Australian Centre for Psychoanalysis

The Australian Centre for Psychoanalysis is established with the aims of furthering the practise of psychoanalysis, making psychoanalysis available in the community, researching in the field of psychoanalysis and training psychoanalysts. It operates in the clinical and scientific field created by Sigmund Freud and Jacques Lacan.

As a clinical practice, psychoanalysis works through talking in a way that produces truthful knowledge. By analysing symptoms and problems the patient (or analysis) and the analyst come to understand the unconscious conflicts which cause and maintain the analysis suffering. Working together, they bring to consciousness the unconscious subjective truths (as Freud defined the goal of psychoanalysis) which previously produced unhappiness and crippling symptoms, but once revealed with the interpretative assistance of the psychoanalyst, offer the opportunity for new choices and creative change.

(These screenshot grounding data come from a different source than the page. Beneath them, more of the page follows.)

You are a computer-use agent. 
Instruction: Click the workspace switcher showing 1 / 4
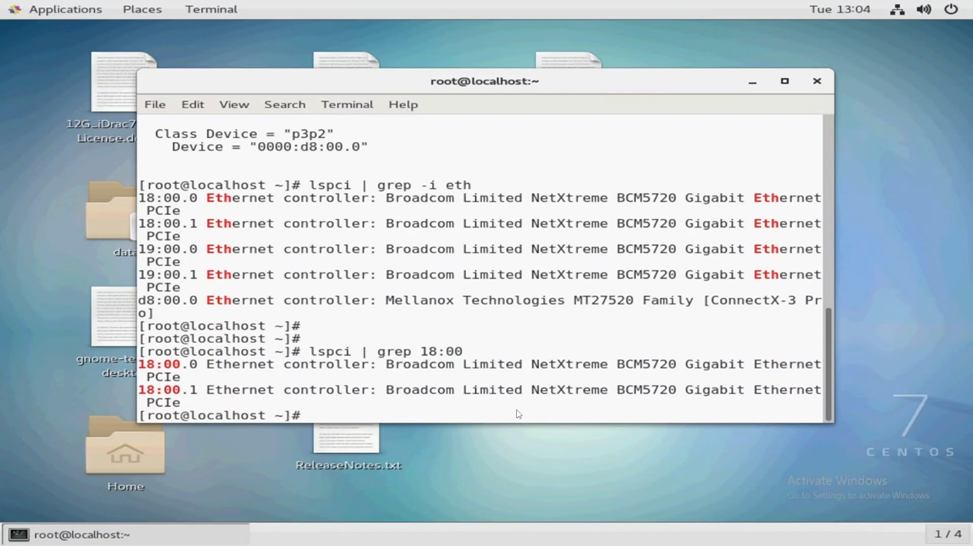click(947, 534)
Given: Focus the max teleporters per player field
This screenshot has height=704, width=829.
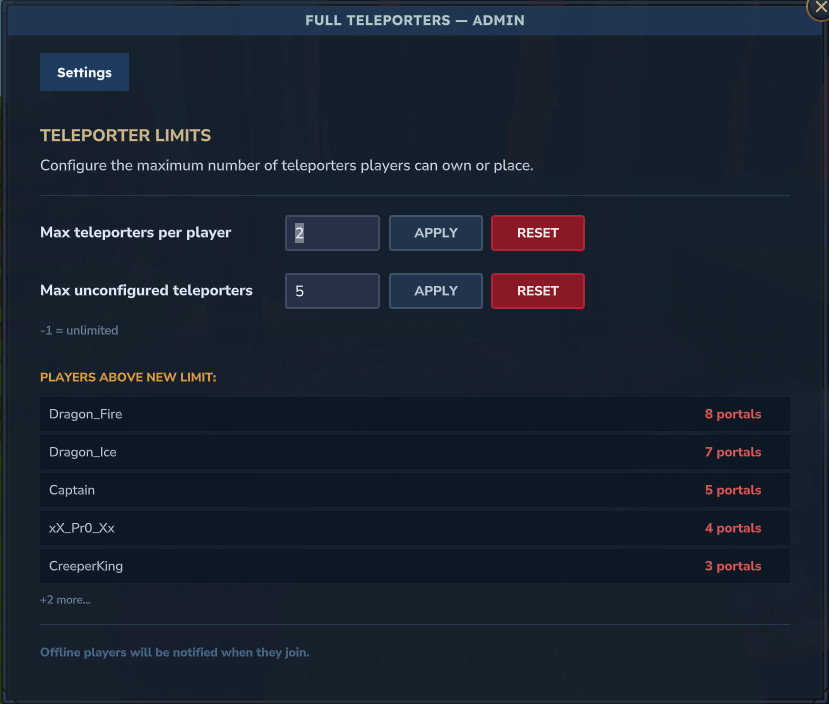Looking at the screenshot, I should coord(332,233).
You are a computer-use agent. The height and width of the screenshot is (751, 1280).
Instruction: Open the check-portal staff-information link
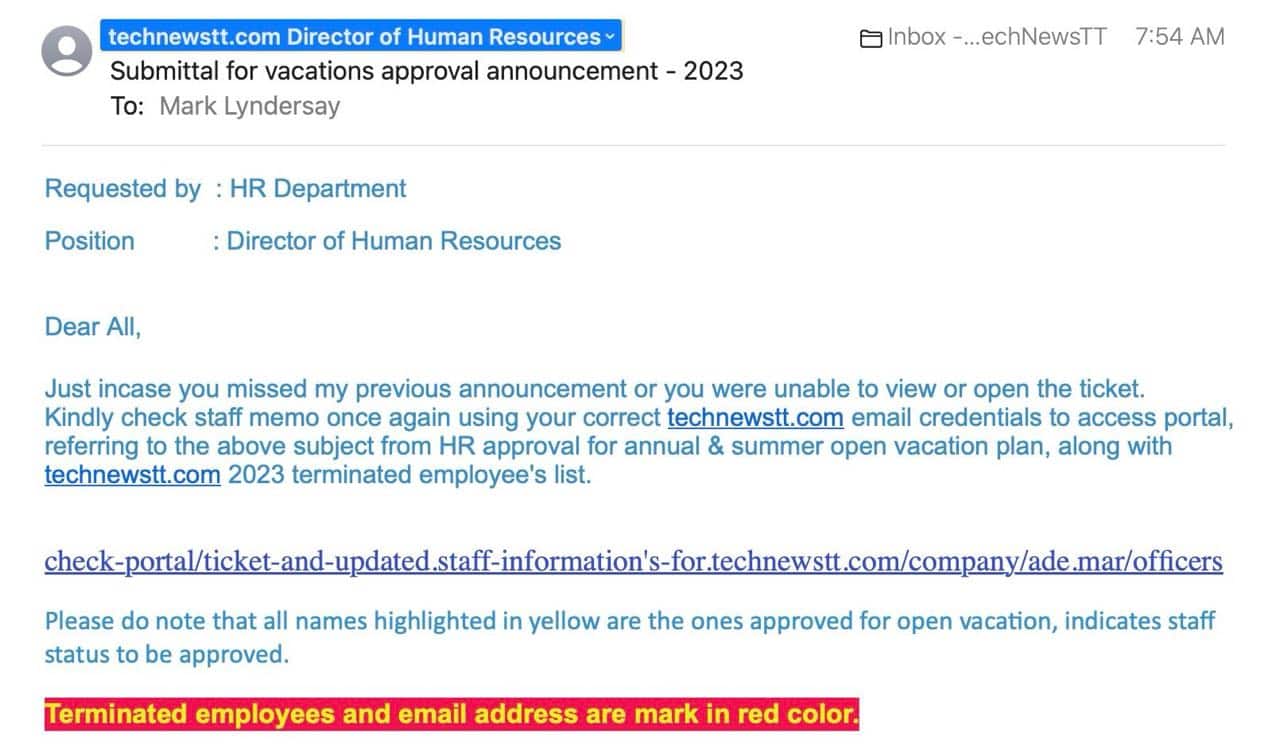click(633, 561)
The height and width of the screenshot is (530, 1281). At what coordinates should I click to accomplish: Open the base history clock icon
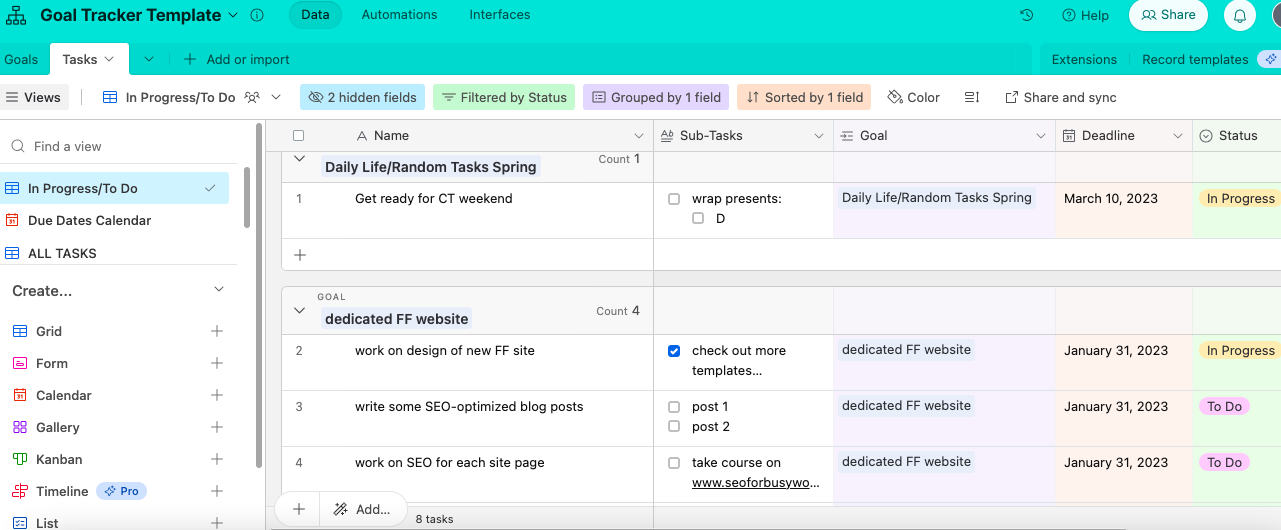click(x=1026, y=15)

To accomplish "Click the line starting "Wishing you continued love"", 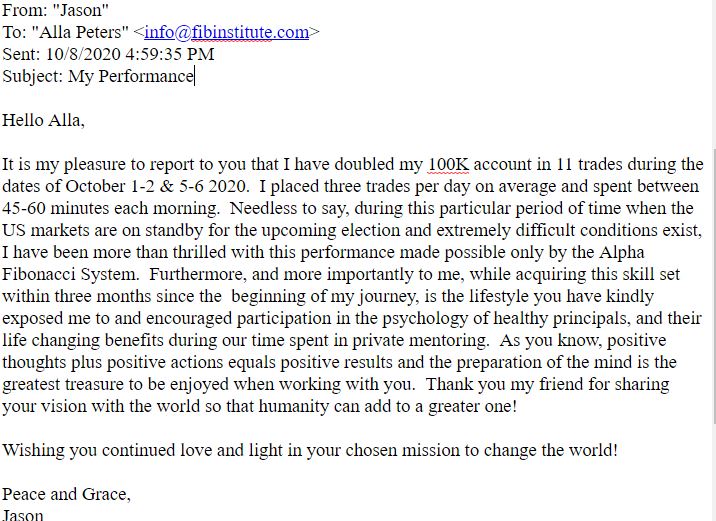I will pyautogui.click(x=310, y=450).
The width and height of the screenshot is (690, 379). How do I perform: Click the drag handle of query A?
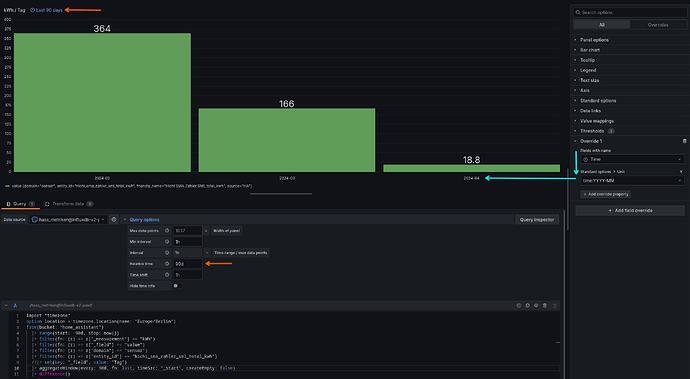click(x=554, y=305)
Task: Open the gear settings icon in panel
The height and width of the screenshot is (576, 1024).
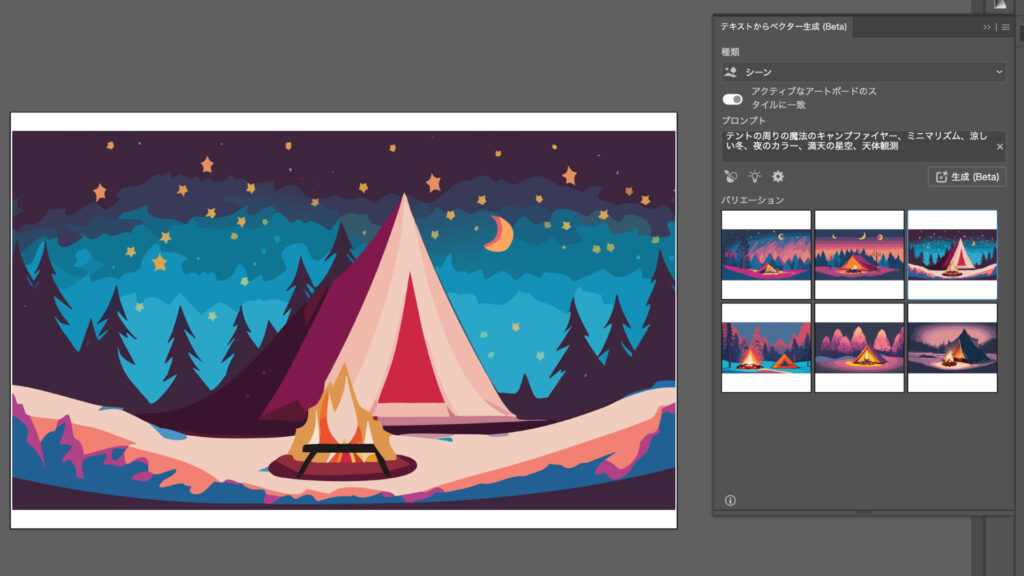Action: point(777,177)
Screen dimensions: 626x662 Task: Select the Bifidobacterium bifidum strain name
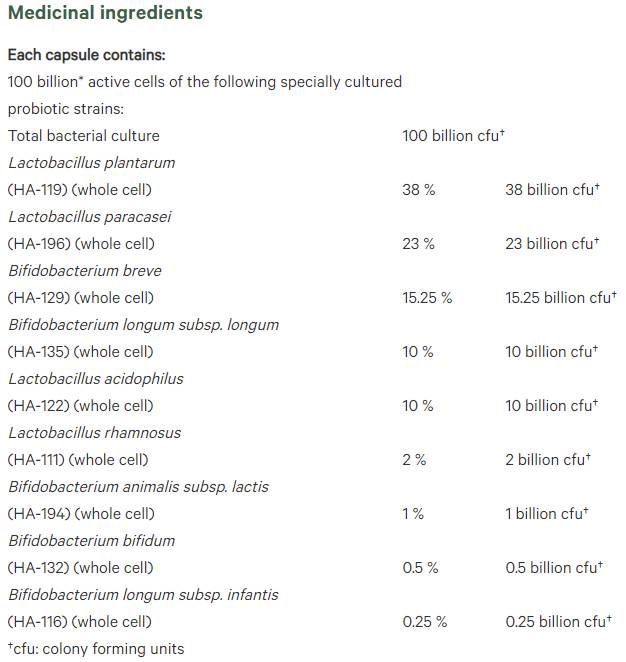click(x=91, y=540)
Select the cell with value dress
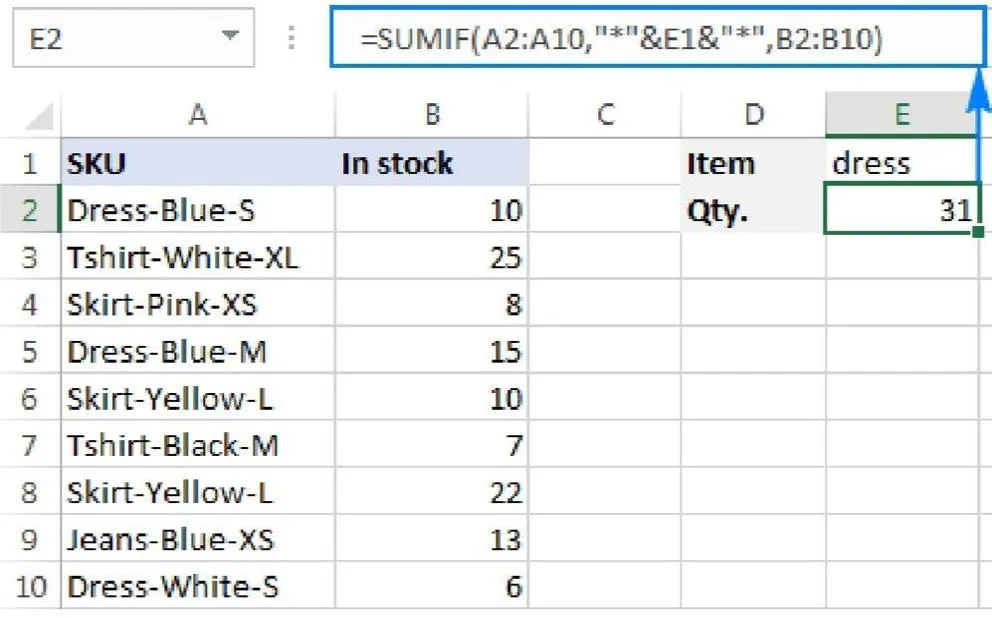Image resolution: width=992 pixels, height=618 pixels. pyautogui.click(x=901, y=163)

The psychoanalytic theory on which the ACP bases its practice and training has been developed over more than a hundred years since its foundation by Freud. The ACP’s practising analysts have undergone a rigorous training over several years that involves detailed study of this theory, clinical experience under supervision with a more experienced analyst and a personal psychoanalysis. It is this personal experience which particularly distinguishes the psychoanalyst, because in it practitioners learn in a practical, singular and intimate manner about the working of the unconscious and confront their own desires and limitations. This enables them to meet conflicts and symptoms in analysis without prejudice and with the skill and readiness to analyse and uncover truth together.